* _Passage to read_
# # # # # # #

That’s according to Dave Des Roches, an associate professor and senior military fellow at the U.S. National Defense University. And he’s worried.

Even Russia is probably getting low on ammunition and they were making far, far more per year and stockpiling in anticipation of a conflict.

US never planned for something like this:

Just to state it another way and make sure it sinks in - the US has already provided as many 155mm shells to Ukraine as it produces in SIX YEARS.

Russia - according to western defense officials - have fired as many shells over 1-2 day periods as the US produces all year.

It doesn't have to be as nimble as the 1940s, it just has to be better at doing so than Russia, with vastly more resources than Russia.

You are forgetting who is the pre-eminent industrial power in the world.

Hint: it's not the US.

China produces more, measured in terms of manufacturing output in dollar terms, but there's not a huge gap:

https://www.brookings.edu/research/global-manufacturing-scorecard-how-the-us-compares-to-18-other-nations/

Russia is similar to countries like Turkey and Spain.

When you look around at everything with a weld on it, 428,000 seems like such a tiny number, doesn't it?

Was just thinking that about the 200k HVAC techs who would collapse civilization if they all went on summer holiday at once.

It's probably not enough to churn out millions of AR-15s, sure, but it's enough to build something. Perhaps at least build tools to make other things with.

# # # # # # #

* _Data provided_
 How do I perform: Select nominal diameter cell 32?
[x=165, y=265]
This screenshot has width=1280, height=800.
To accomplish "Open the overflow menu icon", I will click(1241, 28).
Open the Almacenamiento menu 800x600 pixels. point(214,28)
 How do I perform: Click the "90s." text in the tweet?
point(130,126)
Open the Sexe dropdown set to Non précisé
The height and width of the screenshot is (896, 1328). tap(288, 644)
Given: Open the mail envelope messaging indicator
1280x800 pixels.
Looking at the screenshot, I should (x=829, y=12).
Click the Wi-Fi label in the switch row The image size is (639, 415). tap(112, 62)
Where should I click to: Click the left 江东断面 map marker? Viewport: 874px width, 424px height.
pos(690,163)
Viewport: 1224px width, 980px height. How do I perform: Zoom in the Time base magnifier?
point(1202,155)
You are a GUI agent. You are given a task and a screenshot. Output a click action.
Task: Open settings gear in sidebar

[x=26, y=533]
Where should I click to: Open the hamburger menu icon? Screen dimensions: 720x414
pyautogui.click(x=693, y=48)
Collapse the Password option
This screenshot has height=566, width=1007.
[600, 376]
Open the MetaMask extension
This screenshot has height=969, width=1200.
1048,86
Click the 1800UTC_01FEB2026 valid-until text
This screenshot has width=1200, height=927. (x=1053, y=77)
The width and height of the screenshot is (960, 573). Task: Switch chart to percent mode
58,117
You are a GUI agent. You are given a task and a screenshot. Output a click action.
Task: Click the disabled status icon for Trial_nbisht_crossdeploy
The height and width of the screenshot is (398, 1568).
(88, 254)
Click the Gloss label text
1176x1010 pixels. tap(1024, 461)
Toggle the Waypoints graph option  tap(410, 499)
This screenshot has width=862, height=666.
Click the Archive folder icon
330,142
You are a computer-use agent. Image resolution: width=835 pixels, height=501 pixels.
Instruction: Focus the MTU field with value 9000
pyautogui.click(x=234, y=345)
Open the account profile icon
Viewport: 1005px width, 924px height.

# # # # # # #

* _Problem A_
Name every country mentioned in the discussion of shell production.
* _Problem B_
Answer these questions from the discussion of shell production, one line each:
(i) What two positions does Dave Des Roches hold at the U.S. National Defense University?
(ii) According to western defense officials, over what period has Russia fired as many shells as the US produces in a year?
(iii) Which two countries is Russia said to be similar to?
* _Problem C_
Pick up the discussion of shell production after its final sentence and carry it forward.

* _Response A_
United States, Ukraine, Russia, China, Turkey, Spain

* _Response B_
(i) Associate professor and senior military fellow
(ii) 1-2 days
(iii) Turkey and Spain

* _Response C_
Production is irrelevant when the time to produce the stocks is measured in years, and the rate of consumption is measured in months.

The US cannot keep the supply of Javelins or any other matteriel flowing to Ukraine at anywhere near the rate this war is consuming them. Russia's crappy soviet stockpiles are decades behind the times and half have been plundered... but 50ish% of them are there.

To take just Javellins, the US had given 1/3rd of its total stock of Javelins to Ukraine by April and most of that's been consumed or been sold off to the highest bidder by now.

The US has almost certainly crossed the 50% mark by this point.... that's it. The supply is not going to reach that peak again during this war and the US is almost certainly hoarding most of the remain stock for themselves given they just witnessed how fast that supply is consumed in any real conflict.

Production is irrelevant when the time to produce the stocks is measured in years,

The history of WWII stands in direct rebuke to this thesis

Any reason you left off the second part of that clause:

"when the rate of production is measured in years, and the rate of consumption measured in months"

WW2 no one was consuming materiel at rates vastly in excess of what even US production kicked out. The allies had to bomb german factories to get them falling into shortages, they weren't consuming 30% of global stock in the first 5 months of Barbarossa.

It's not your grandmother's country these days.

Irrelevant, the claim being made is still demonstrably false

Manufacturing was close to 25% of the US economy in that era, it's 10% today (and far more narrowly focused on a smaller number of high margin industries rather than low value businesses like assembly that are pretty important if a nation wants to convert to building weapon systems). GM could quickly make diesel engines and jeeps or tanks, Intel can't convert to missiles or something similar nearly as quickly.

Dunno if that's a good analogy. Intel probably can't switch to building whole missiles, sure, but they probably can build the electronics for guiding said missile.

10% of US manufacturing capacity is still an order of magnitude more than what the Russians got.

Sure, but they already have a gigantic stockpile of old weapons, they don't have to match manufacturing.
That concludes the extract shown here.